▶ **Written request**: Report every line of the material below that contains the string "computer", matching its case exactly.

▶ **Word and element locating data**:
=====

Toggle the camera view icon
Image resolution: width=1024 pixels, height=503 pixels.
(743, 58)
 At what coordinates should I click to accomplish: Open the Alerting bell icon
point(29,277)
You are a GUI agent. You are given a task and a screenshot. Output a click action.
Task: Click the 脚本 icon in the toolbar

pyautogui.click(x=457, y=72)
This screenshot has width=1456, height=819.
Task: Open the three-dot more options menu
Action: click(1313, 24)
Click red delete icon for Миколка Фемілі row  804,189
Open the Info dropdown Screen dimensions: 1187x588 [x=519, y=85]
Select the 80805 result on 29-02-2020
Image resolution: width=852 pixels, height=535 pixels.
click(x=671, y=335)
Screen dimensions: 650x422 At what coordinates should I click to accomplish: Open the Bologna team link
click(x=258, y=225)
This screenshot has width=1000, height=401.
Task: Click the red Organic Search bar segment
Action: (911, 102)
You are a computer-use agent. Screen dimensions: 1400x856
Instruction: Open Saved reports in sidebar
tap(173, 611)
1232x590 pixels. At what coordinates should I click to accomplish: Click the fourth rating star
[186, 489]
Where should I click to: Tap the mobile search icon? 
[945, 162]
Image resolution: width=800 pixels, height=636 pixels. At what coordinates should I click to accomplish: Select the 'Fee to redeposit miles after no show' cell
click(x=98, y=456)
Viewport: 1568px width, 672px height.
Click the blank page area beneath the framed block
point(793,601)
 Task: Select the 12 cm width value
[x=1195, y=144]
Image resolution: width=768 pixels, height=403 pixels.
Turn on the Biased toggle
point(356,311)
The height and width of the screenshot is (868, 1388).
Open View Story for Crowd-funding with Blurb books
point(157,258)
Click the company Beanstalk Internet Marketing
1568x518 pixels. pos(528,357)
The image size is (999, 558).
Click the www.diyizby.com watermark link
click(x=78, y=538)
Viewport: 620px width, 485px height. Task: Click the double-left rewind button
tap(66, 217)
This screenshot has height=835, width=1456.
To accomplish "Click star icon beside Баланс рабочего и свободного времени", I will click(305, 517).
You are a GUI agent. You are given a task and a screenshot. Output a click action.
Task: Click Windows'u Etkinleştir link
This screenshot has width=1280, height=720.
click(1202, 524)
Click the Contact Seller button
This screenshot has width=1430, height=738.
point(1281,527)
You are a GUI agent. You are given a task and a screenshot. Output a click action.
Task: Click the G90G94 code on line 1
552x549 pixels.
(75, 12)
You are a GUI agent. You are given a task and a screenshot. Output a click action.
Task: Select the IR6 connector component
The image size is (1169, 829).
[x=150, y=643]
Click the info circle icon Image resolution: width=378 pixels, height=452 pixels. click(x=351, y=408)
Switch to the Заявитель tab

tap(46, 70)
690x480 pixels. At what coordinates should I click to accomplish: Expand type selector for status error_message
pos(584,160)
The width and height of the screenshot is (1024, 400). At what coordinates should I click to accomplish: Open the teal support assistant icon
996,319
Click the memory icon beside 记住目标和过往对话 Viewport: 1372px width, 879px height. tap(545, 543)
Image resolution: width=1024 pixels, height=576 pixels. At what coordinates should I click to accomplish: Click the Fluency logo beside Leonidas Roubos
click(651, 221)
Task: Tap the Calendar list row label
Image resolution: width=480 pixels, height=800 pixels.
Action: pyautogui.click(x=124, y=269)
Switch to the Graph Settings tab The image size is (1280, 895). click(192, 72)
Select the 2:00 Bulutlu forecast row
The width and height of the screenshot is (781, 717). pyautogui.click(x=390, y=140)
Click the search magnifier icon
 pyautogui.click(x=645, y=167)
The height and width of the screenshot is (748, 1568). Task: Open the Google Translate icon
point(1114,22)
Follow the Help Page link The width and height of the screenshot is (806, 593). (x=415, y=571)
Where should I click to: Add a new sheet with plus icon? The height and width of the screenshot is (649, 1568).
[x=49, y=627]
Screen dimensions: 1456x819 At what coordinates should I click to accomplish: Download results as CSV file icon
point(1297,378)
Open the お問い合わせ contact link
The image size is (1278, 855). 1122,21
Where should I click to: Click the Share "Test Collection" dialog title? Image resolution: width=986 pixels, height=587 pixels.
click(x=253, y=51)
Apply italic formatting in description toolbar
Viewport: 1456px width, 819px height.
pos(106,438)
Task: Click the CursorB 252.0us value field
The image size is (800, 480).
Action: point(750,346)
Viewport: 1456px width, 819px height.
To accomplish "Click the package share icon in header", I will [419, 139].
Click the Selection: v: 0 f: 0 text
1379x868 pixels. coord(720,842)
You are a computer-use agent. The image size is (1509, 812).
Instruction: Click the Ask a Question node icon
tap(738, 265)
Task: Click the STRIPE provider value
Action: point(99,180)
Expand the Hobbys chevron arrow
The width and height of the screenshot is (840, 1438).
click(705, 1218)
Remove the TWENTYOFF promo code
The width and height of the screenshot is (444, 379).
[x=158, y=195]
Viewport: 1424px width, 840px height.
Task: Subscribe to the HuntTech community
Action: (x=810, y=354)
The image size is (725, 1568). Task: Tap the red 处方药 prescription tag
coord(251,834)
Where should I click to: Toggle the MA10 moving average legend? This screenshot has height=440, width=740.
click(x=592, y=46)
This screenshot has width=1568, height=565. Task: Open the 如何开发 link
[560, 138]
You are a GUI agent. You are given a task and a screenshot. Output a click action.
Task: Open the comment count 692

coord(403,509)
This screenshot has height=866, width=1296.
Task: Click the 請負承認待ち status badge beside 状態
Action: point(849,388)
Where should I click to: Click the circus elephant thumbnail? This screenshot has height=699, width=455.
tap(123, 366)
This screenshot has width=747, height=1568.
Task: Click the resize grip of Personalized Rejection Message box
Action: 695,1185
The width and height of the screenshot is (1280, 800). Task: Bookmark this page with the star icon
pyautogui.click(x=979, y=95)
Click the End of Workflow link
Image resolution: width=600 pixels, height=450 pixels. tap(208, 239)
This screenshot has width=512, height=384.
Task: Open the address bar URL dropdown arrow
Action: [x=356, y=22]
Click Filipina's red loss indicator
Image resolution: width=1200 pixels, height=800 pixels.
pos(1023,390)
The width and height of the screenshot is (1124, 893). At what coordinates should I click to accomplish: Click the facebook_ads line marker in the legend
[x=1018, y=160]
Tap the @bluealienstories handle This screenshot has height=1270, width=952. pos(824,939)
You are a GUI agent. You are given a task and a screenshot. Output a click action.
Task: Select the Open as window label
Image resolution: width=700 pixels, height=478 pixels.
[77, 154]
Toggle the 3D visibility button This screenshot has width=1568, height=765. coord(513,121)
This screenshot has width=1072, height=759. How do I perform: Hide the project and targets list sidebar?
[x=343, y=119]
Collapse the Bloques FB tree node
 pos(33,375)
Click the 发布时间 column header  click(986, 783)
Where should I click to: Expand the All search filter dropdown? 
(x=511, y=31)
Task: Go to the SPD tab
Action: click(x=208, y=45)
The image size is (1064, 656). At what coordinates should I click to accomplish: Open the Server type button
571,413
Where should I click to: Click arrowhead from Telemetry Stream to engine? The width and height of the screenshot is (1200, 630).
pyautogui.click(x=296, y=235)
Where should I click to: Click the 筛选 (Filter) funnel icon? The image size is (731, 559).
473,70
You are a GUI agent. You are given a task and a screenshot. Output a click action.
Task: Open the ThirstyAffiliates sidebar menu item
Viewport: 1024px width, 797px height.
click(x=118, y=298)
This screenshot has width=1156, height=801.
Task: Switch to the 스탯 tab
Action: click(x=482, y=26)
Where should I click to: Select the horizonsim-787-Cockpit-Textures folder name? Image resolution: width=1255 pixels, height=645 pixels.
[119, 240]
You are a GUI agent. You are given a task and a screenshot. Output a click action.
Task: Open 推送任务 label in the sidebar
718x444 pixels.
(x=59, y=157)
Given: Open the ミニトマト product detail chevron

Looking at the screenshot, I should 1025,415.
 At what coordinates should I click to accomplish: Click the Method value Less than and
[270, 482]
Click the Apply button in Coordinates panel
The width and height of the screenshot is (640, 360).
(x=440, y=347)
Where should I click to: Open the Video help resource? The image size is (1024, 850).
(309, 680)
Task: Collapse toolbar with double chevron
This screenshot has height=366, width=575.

=====

▶ **In response**:
You are a computer-use agent. Screen dimensions: 1400x856
You are a computer-use agent. The image size is (1509, 812).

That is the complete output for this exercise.